2011-09-01 04:44:56 by admin
During the 1970s, officials in several boards of education in Ohio responded to allegations that they consciously engaged in racial discrimination by creating and perpetuating dual school systems. The resulting litigation placed Ohio in the judicial forefront of Northern school desegregation cases, wherein school boards sought to limit the circumstances under which federal courts could mandate districtwide school desegregation remedies.
Columbus Board of Education v. Penick (1979) was one of those landmark cases that made its way to the U.S. Supreme Court. As evidence of the ongoing desegregation litigation in Ohio, Columbus was handed down on the same day as Dayton Board of Education v. Brinkman II (1979), owing to the similarity of facts and legal questions that the two cases generated.
The dispute in Columbus arose when 14 minority students filed a class action suit against their school board alleging that its segregative policies and procedures had both the purpose and effect of creating and perpetuating racial segregation throughout the district. The students claimed that the actions of their local board, combined with those of a variety of state officials and agencies, violated their rights to Equal Protection under the Fourteenth Amendment and pursuant to the Supreme Court’s ruling in Brown Board of Education v. Board of Education of Topeka I (1954), which struck down racial segregation in public schools.
After a federal trial court and the Sixth Circuit’s agreement that the defendants violated the students’ rights, the school board developed a school desegregation plan that it intended to implement during the 1978–1979 academic year. However, as school board officials prepared to implement the plan, they recognized the financial burdens that doing so would have imposed on the system; they sought and were granted a stay. In the meantime, the board also sought further review from the Supreme Court, which agreed to hear an appeal.
At issue at the Supreme Court was whether the school board’s actions in Columbus, in creating discriminatory attendance zones, discriminatory administrator and teacher assignment policies, and discriminatory policies as to school site selections constituted sufficient evidence of discriminatory purpose and impact to establish an equal protection violation and the need for imposing a districtwide remedial order.
Affirming in favor of the plaintiffs in a 7-to-2 judgment, Justice White delivered the opinion of the Court. In declaring that there was no reason to disturb the Sixth Circuit’s opinion, White referred to the findings and conclusions of the trial court. To this end, White acknowledged that the trial court had decided that the board’s conduct, before and at the time of the initial trial, was not only motivated by an unconstitutional and segregative intent but also had contemporary racial impact that was sufficiently wide to justify a remedial plan for the entire system.
Relying on a variety of the Supreme Court’s precedent- setting cases, most notably Brown v. Board of Education of Topeka II (1955), White pointed out that the board had a continuous constitutional obligation to dismantle all components of its dual school system but failed to meet the appropriate standard of duty. As such, the majority of the Court concluded that a districtwide remedy was warranted insofar as the board’s actions had the foreseeable and anticipated effect of preserving racial segregation in schools throughout the entire system.

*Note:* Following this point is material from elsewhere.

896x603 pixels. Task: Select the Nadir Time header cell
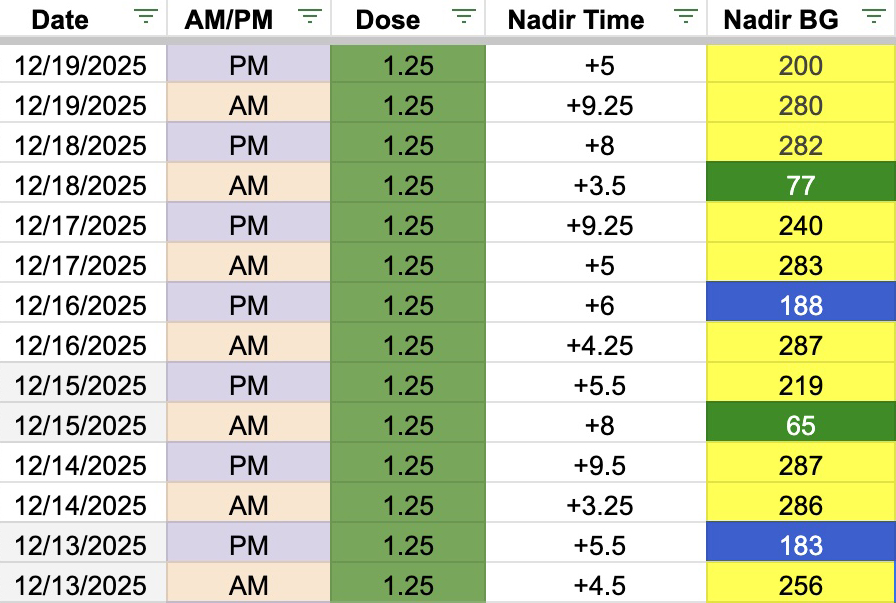[577, 19]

Columbus makes an important contribution to case law on school desegregation to the extent that it informs policies and practices of both educational and legal professionals. Insofar as the Supreme Court found that the board in Columbus engaged in a variety of discriminatory practices, its analysis stands for the proposition that as long as there is sufficient prima facie evidence of purposeful discrimination in violation of the Fourteenth Amendment, a trial court can call for districtwide corrective remedies to eliminate racial segregation in public schools.